Конечно, наши зенитки изначально рассчитаны на работу по авиации. Но мы сделали свои доработки. Первое время выезжали на дистанцию 800-1000 метров для огня, сейчас можем работать и на немного более дальней дистанции.

Мы самые незащищенные из всех. Зенитка стоит на ГАЗ-66, позиция для стрельбы только открытая, нас видно за километры. А иначе мы не можем стрелять. Вся стрелкотня летит в тебя. Капониры обустраиваем, конечно, но это же голая степь кругом, мало помогает. Для СПГ, станкового противотанкового гранатомета, мы с 2014 года самая лакомая мишень. «Сепарам» за каждую подбитую установку дают немалую премию, поэтому они охотятся за нами.

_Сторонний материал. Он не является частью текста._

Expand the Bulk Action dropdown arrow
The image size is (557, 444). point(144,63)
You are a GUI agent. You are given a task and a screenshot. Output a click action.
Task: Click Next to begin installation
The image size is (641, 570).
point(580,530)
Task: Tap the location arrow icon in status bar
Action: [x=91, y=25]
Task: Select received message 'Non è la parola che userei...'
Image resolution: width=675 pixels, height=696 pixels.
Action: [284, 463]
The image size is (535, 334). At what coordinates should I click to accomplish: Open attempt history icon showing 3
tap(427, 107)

Продолжительность жизни некоторых установок была 6 недель. Когда мы зашли, то начали думать, как грамотнее воевать. Дальность нашего выстрела – 2 с половиной километра. Опытным путем просчитали, как можно действовать из хотя бы частично закрытых позиций. И сейчас пришли уже к тому, что можем из полностью закрытых мест работать. Прячем пацанов. Мы много «начудили», «сепары» именно за нами активно охотятся.

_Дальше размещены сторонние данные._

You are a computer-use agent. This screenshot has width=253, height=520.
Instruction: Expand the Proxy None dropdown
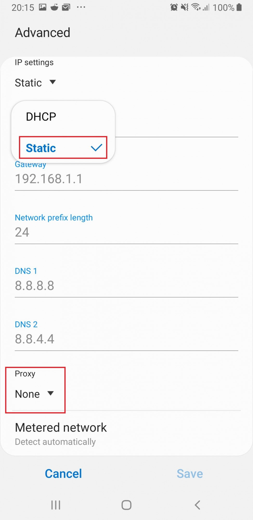point(34,394)
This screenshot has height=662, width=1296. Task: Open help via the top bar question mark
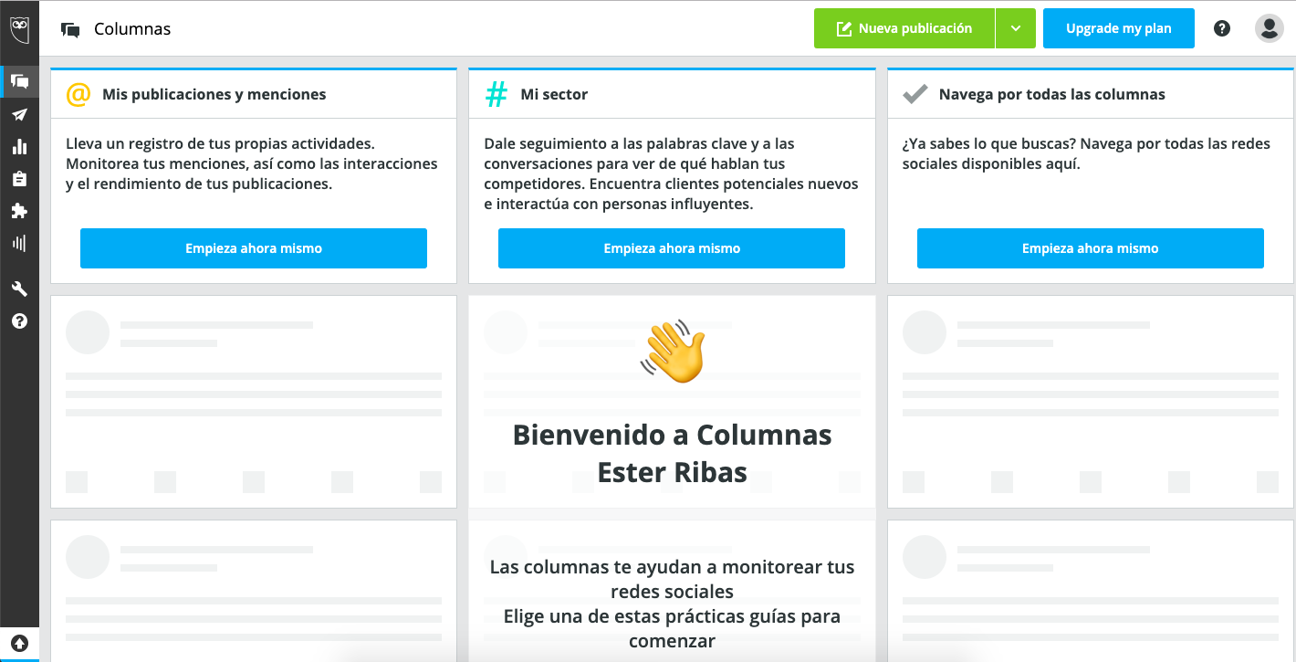click(1222, 28)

К ПВО (противовоздушной обороне) сейчас относятся как бы равнодушно. Авиация в этой войне практически не задействована, разве что вертолеты в некоторой степени и беспилотники. Но мы готовы на самом деле. Если что, поразим и воздушные цели.

Техника, конечно, немолодая, мягко говоря. Я за эту зиму пять бойков сбил. Приходится самим делать, потому что их не производят в Украине. Ржавеют моментально, если нет воронения.

На самом деле что враг, что мы воюем рогатками по сравнению с американцами или кем-то еще. Рогатки – это об уровне нашего вооружения. Спасает, что у противника то же самое. Старое оружие.

Война идет окопная, страшная, затяжная. Работает в основном артиллерия, осколками поливаем друг друга. Потому много «трехсотых», которые остаются инвалидами. У меня 23-й калибр, а у них в основном 30-й, разлет осколков от одного взрыва – 100 на 100 метров примерно. Попробуй спрячься от такого…

В Песках, где мы стоим, осталось 12 жителей. Из них три – монашки действующего до сих пор монастыря. Остальные – алкоголики и «металлисты», которые мародерствуют, грабят, хотя сейчас довольно сложно вывезти металл туда, где его принимают за деньги. К тому же есть список из этих 12 человек, они все известны «цивикам», как мы их называем, представителям администрации, и они под контролем. А в монастырь, кстати, ничего не прилетает. Кругом все разбомблено, а он стоит. Хотя церковь местную их танк на части «разобрал».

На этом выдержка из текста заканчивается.